Exercise goal: Set down word for word the passage in the post on the Emergency Economic Stabilization Act below, starting with "Here is the more" and going on through "it more affordable.".

[Selected extract Boundary: Start]

I would have posted this earlier this evening, but the US House Committee on Financial Services site was down due to the overwhelming response to download the act.
Here is the full proposed Act emergency-economic-stabilization-act-2008-ayo08c04_xml (EESA)
Here is the more useful part for most their one page summary – emergency-economic-stabilization-act-2008-summary-ayo08c04_xml
There are five parts:
- Stabilizing the Economy
- Homeownership preservation
- Taxpayer Protection
- No Windfall for Executives
- Strong oversight
I took away a few thoughts:
Much of the rhetoric in the bill worded to protect the US taxpayer and punish the big bad banker, will do much of neither. There is a general theme to the Act that bankers have engaged in predatory lending on poor people with bad mortgage terms that pressed those poor people into losing their home. Sensitive issue. One thing that does make sense in the Act is the ability of the Treasury to alter the terms of the mortgage to make it more affordable.

[Selected extract Boundary: End]
[Entries supplied Boundary: Start]

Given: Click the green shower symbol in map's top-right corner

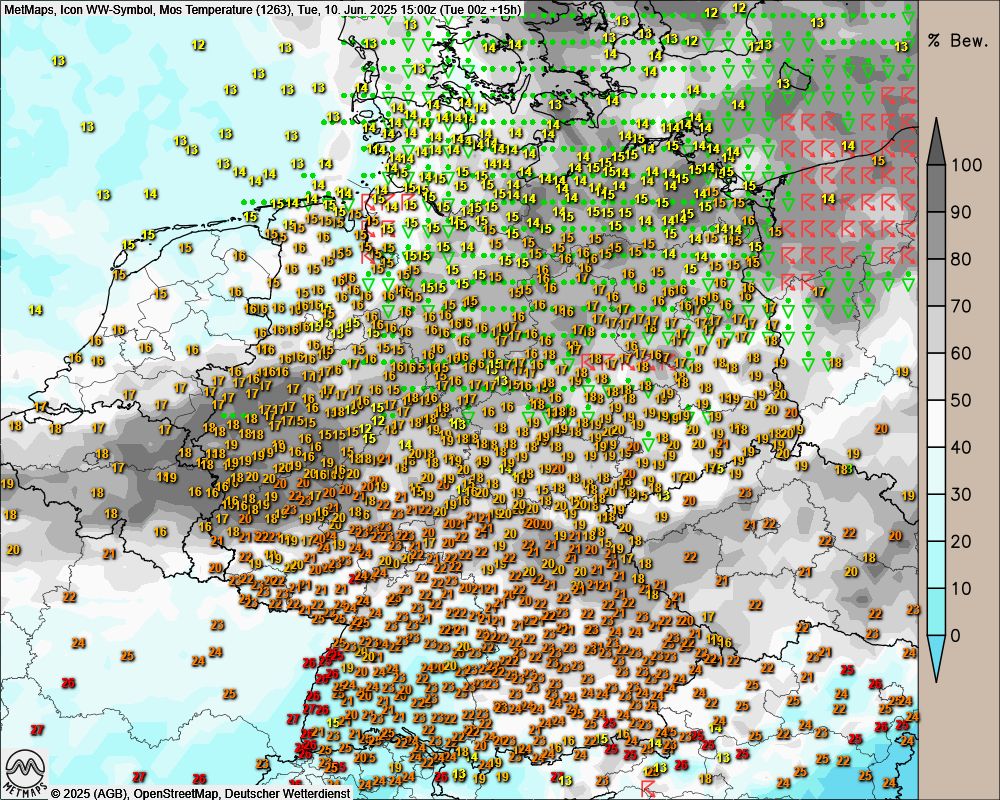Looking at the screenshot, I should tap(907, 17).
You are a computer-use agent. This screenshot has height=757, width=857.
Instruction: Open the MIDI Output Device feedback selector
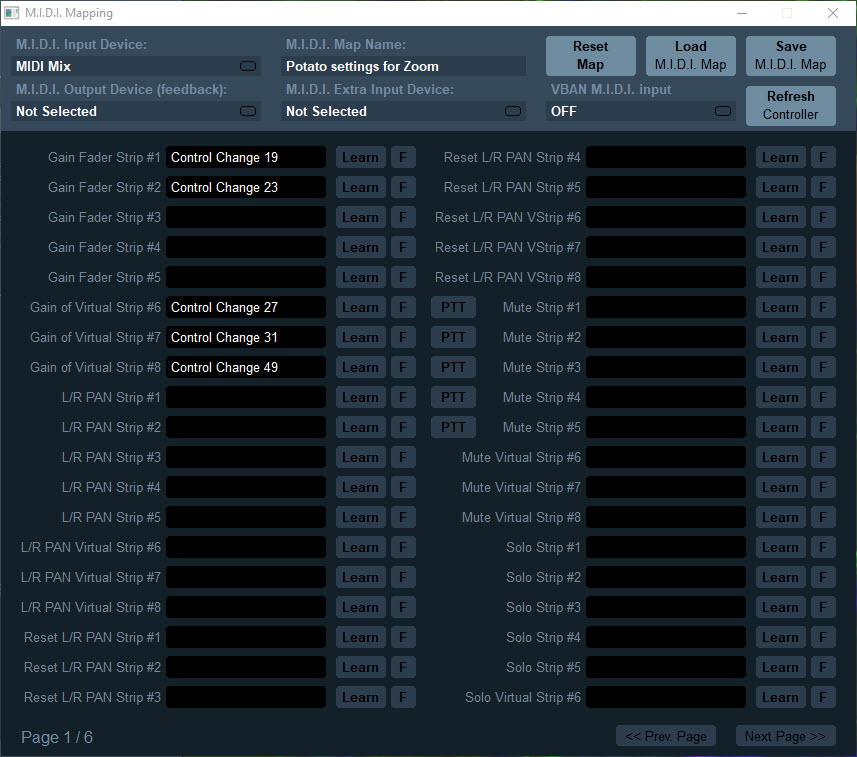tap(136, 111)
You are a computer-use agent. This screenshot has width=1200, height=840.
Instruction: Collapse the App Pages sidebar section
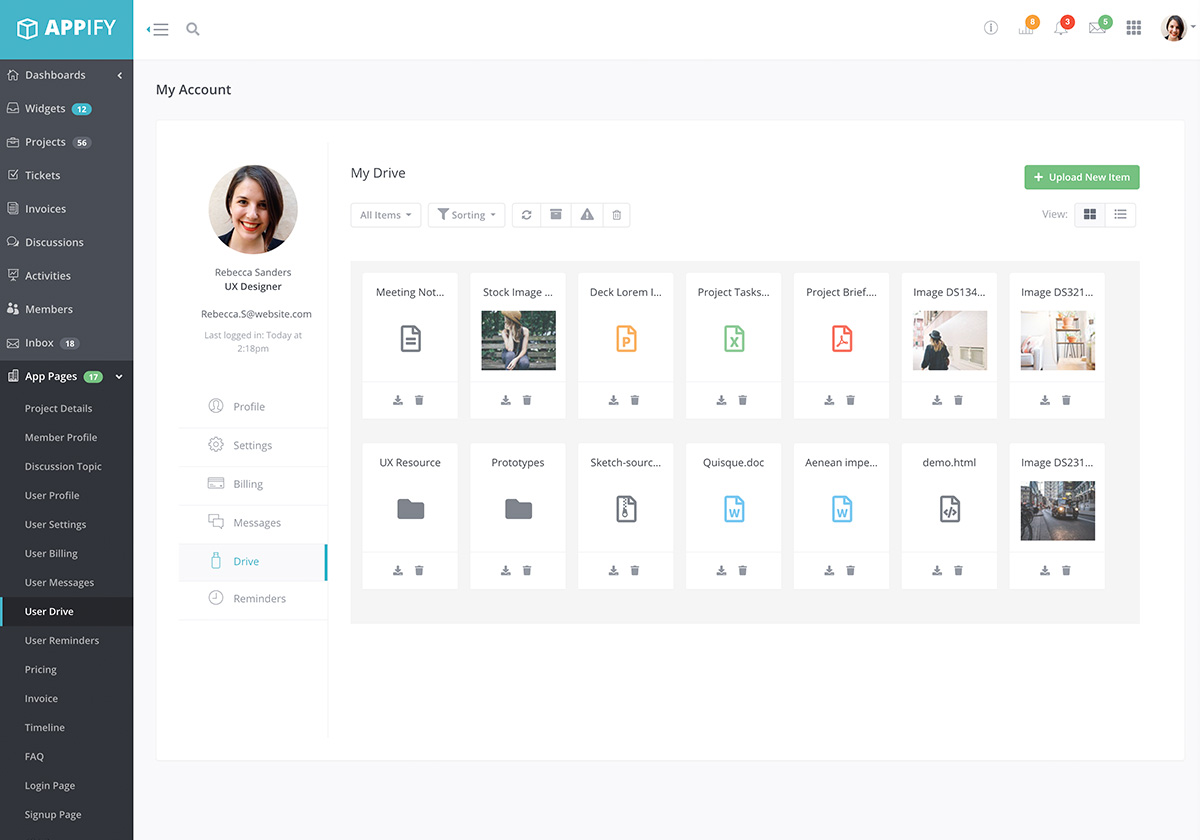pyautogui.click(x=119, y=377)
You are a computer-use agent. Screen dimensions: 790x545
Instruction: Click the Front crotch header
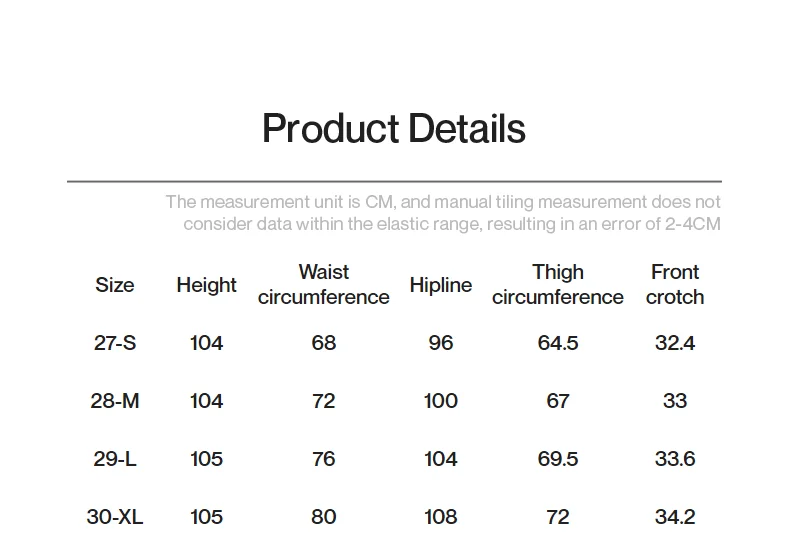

[Entries supplied Boundary: End]

Exercise response:
Here is the more useful part for most their one page summary – emergency-economic-stabilization-act-2008-summary-ayo08c04_xml
There are five parts:
- Stabilizing the Economy
- Homeownership preservation
- Taxpayer Protection
- No Windfall for Executives
- Strong oversight
I took away a few thoughts:
Much of the rhetoric in the bill worded to protect the US taxpayer and punish the big bad banker, will do much of neither. There is a general theme to the Act that bankers have engaged in predatory lending on poor people with bad mortgage terms that pressed those poor people into losing their home. Sensitive issue. One thing that does make sense in the Act is the ability of the Treasury to alter the terms of the mortgage to make it more affordable.